[PR #105] [MERGED] Treat trailing full stop after a URL as not being part of the URL #812

Open
opened 2026-01-29 14:45:54 +00:00 by claunia · 0 comments
Owner

📋 Pull Request Information

Original PR: https://github.com/xoofx/markdig/pull/105
Author: @MatthewRichards
Created: 3/29/2017
Status: Merged
Merged: 4/4/2017
Merged by: @xoofx

Base: masterHead: DotTerminatedUrls


📝 Commits (2)

  • 6312bc0 Treat trailing full stop after a URL as not being part of the URL
  • 3305a74 Additional test case

📊 Changes

5 files changed (+60 additions, -1 deletions)

View changed files

📝 src/Markdig.Tests/TestLinkHelper.cs (+14 -0)
📝 src/Markdig/Helpers/ICharIterator.cs (+6 -0)
📝 src/Markdig/Helpers/LinkHelper.cs (+13 -1)
📝 src/Markdig/Helpers/StringLineGroup.cs (+16 -0)
📝 src/Markdig/Helpers/StringSlice.cs (+11 -0)

📄 Description

A bare URL in a markdown file is interpreted as a URL and rendered accordingly in HTML. However, if the URL is followed by a full stop (.) that full stop is interpreted as being part of the URL. For example consider the URL www.google.com. Because there was a full stop immediately after the URL, Markdig would render this in HTML as <a href="www.google.com.">www.google.com.</a>.

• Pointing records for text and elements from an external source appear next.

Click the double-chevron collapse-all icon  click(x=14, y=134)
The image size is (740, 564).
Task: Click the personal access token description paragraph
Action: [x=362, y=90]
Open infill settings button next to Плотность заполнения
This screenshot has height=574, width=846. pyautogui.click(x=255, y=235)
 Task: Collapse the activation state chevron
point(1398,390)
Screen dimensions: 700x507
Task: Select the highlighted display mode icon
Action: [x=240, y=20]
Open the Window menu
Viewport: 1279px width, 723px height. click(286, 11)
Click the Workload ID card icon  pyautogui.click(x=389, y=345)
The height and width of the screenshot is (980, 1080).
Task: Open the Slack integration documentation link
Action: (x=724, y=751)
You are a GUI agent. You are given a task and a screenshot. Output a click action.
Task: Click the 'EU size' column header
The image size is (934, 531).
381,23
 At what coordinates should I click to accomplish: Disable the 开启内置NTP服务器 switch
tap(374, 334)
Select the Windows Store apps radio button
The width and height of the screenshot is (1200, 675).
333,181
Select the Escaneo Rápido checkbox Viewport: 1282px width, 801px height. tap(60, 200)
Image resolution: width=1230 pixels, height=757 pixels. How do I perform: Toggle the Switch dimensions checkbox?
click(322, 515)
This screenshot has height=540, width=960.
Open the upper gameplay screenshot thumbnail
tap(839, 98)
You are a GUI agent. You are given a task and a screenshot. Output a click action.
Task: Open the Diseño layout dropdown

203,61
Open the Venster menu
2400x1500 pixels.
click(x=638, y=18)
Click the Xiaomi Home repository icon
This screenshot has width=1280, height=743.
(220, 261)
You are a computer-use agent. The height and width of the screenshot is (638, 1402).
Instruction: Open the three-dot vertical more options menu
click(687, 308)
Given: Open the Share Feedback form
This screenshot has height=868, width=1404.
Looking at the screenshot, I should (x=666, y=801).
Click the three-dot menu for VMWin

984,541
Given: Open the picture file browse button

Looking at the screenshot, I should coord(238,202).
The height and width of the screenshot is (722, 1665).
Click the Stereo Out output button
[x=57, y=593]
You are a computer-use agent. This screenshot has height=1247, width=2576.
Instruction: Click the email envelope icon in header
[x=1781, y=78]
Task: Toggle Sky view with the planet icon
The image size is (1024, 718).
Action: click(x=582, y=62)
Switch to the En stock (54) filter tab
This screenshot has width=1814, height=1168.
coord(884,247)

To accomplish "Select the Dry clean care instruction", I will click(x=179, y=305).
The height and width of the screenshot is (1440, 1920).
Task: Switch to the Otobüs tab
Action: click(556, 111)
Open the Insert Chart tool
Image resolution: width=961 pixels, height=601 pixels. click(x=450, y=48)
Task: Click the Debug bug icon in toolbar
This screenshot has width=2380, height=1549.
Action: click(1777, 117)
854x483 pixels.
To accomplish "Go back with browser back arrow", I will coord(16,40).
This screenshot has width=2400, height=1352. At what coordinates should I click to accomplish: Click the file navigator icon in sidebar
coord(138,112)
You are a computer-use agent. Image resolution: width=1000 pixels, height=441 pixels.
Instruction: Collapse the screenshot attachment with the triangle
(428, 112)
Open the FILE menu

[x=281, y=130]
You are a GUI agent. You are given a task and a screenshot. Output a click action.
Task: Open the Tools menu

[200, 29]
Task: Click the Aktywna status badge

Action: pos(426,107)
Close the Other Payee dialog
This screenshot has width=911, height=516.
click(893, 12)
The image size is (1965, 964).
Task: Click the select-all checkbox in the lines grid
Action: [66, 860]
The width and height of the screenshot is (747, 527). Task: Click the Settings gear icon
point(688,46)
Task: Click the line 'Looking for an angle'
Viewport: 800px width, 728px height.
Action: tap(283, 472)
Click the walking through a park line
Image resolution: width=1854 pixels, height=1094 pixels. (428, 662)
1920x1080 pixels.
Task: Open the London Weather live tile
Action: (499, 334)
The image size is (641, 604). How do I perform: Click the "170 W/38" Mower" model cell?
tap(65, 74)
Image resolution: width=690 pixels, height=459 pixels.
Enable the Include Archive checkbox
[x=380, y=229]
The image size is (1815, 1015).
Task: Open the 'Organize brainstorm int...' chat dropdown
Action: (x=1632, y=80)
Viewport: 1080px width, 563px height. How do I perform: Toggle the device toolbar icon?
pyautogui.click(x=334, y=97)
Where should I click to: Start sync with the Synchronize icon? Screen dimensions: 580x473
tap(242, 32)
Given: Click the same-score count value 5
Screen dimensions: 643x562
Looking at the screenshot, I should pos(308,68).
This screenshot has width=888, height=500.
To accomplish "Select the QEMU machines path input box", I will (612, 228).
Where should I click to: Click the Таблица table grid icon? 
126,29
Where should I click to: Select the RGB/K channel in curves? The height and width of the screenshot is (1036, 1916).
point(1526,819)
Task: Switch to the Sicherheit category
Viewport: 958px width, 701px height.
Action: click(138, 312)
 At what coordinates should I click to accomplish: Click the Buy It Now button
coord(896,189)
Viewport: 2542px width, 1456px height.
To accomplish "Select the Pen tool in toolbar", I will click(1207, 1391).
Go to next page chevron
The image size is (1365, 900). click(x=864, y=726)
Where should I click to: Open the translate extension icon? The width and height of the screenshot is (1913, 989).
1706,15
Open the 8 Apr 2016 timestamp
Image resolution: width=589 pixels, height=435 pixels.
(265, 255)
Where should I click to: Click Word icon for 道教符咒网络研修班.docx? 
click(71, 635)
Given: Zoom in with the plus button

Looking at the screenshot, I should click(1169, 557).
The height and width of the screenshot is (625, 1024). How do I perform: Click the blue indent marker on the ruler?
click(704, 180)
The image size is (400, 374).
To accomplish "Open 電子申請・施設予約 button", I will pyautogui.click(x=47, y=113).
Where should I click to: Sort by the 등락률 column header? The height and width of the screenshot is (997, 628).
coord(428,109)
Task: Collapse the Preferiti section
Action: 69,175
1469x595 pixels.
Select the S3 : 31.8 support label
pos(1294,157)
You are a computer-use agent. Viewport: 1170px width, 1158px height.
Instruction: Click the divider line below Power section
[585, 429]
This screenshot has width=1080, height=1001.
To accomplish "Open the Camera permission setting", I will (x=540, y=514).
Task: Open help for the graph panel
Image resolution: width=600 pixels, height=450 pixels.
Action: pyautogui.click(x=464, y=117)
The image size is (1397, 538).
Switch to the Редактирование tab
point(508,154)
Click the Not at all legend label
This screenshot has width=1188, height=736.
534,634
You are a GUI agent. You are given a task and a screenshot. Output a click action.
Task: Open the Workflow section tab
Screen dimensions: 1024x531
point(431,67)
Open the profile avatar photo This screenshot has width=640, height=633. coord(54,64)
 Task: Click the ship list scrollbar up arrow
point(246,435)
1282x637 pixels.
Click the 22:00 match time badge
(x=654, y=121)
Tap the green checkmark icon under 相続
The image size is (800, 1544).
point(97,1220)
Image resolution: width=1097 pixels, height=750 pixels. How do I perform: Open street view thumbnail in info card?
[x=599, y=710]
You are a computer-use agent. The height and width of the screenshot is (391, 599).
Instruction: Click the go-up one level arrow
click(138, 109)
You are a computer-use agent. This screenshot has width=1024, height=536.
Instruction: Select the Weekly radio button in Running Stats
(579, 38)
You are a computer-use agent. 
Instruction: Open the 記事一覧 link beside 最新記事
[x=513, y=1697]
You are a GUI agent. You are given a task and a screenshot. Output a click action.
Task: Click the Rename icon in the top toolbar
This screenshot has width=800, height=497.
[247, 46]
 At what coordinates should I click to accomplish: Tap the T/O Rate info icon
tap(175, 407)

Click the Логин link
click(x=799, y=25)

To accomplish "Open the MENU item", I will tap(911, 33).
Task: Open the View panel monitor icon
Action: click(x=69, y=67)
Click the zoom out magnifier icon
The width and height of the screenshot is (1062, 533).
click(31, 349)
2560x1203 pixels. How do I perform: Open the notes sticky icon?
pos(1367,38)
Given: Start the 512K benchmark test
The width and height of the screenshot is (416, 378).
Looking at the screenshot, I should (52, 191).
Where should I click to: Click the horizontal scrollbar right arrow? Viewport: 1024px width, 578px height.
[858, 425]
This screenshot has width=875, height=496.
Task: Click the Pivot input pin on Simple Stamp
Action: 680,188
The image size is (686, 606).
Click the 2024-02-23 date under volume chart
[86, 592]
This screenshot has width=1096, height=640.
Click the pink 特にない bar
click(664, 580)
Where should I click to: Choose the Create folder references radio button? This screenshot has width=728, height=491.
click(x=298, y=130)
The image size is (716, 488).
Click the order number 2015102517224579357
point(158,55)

This behaviour does not seem terribly unreasonable, given that the trailing dot may constitute a valid URI (see e.g. http://webmasters.stackexchange.com/questions/73934/how-can-urls-have-a-dot-at-the-end-e-g-www-bla-de). However, it's rather inconvenient, and other markdown parsers (such as GitHub's) do not behave this way - see the rendering of the www.google.com link in this comment, above.

I've had a go at implementing this "fix" in Markdig. It's my first look at this source code so I may have done something unpleasant by mistake, but all the tests pass. Basic approach:

  • Add a lookahead (PeekChar) feature to ICharIterator
  • If we find a "." while parsing a URL, peek ahead and if that "." would be the end of the URL, terminate parsing now without including the "."

I chose to implement a single-char peek function, partly because that's all we need, partly because it felt most natural in ICharIterator, and partly because although StringSlice already has an arbitrary-offset peek it looked rather fiddly to implement the equivalent in StringLineGroup.Iterator.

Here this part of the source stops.